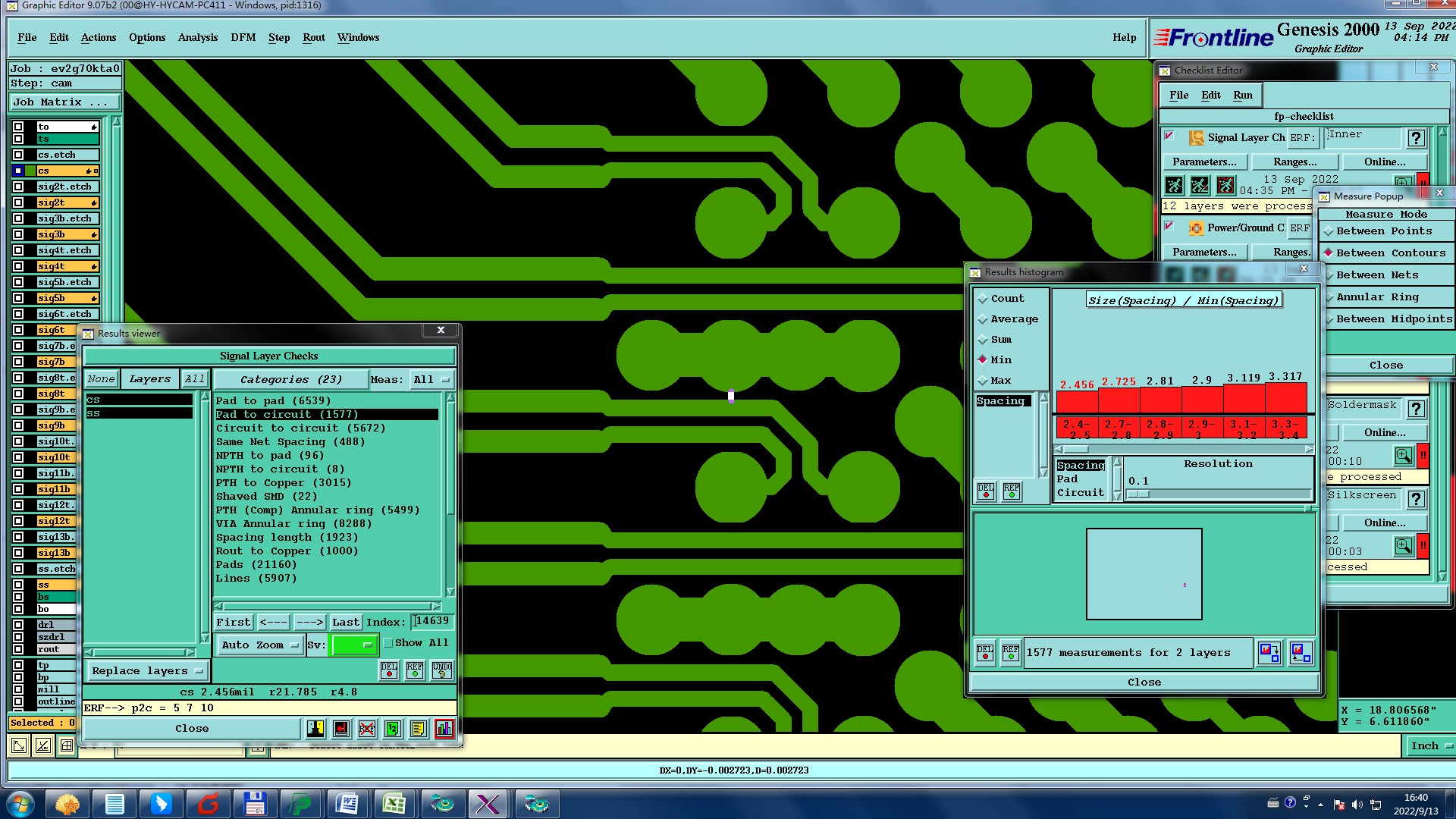Open the Auto Zoom dropdown
The image size is (1456, 819).
click(x=259, y=645)
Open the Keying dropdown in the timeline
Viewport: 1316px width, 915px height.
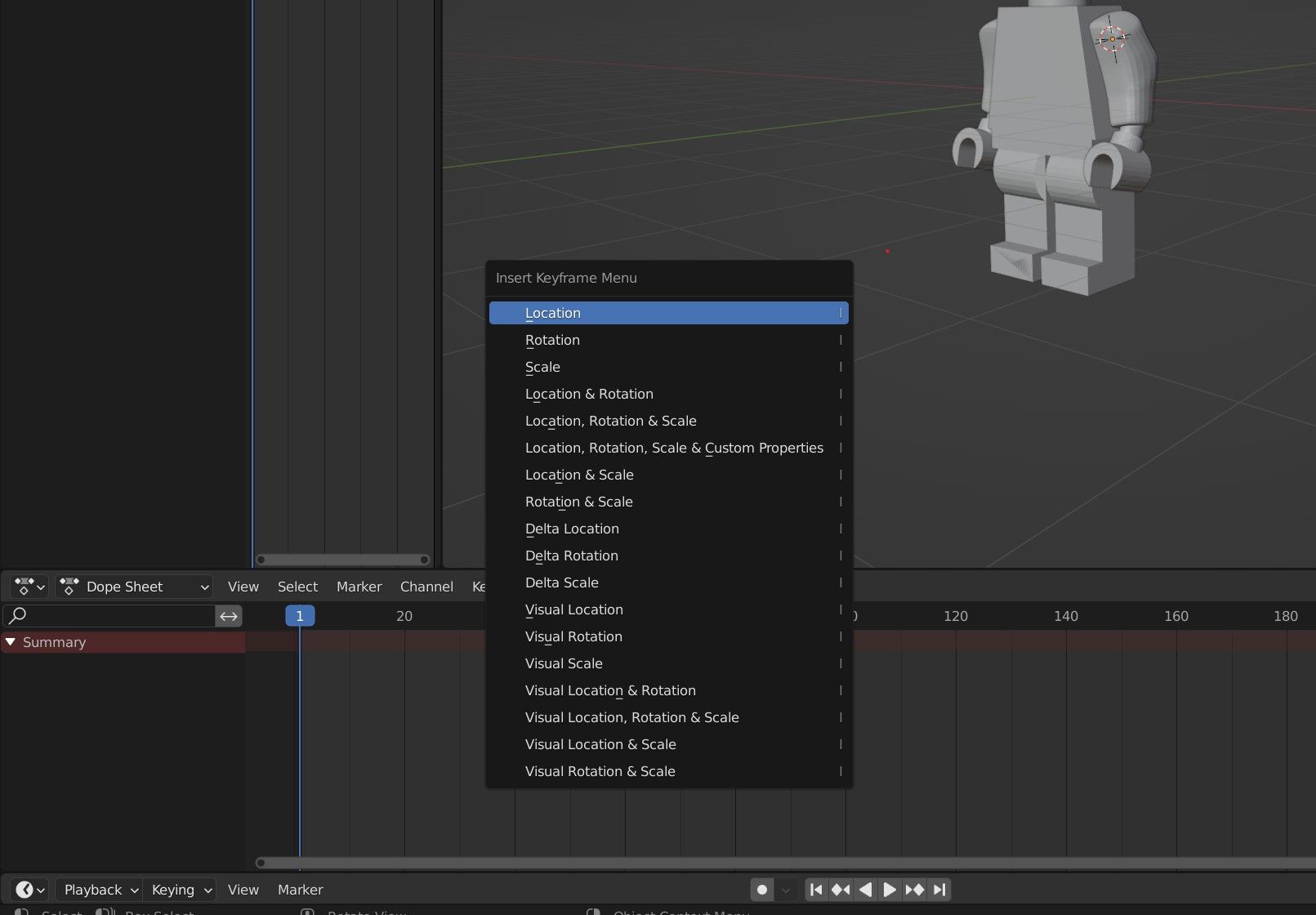pos(179,890)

========

> **PROBLEM**:
Transcribe every line from the one containing "Open the Keying dropdown in the timeline" to the end of the listing, exactly and exclusively. Do not carry any picture over.

> **REPLY TO THE TASK**:
Open the Keying dropdown in the timeline
Viewport: 1316px width, 915px height.
pos(179,890)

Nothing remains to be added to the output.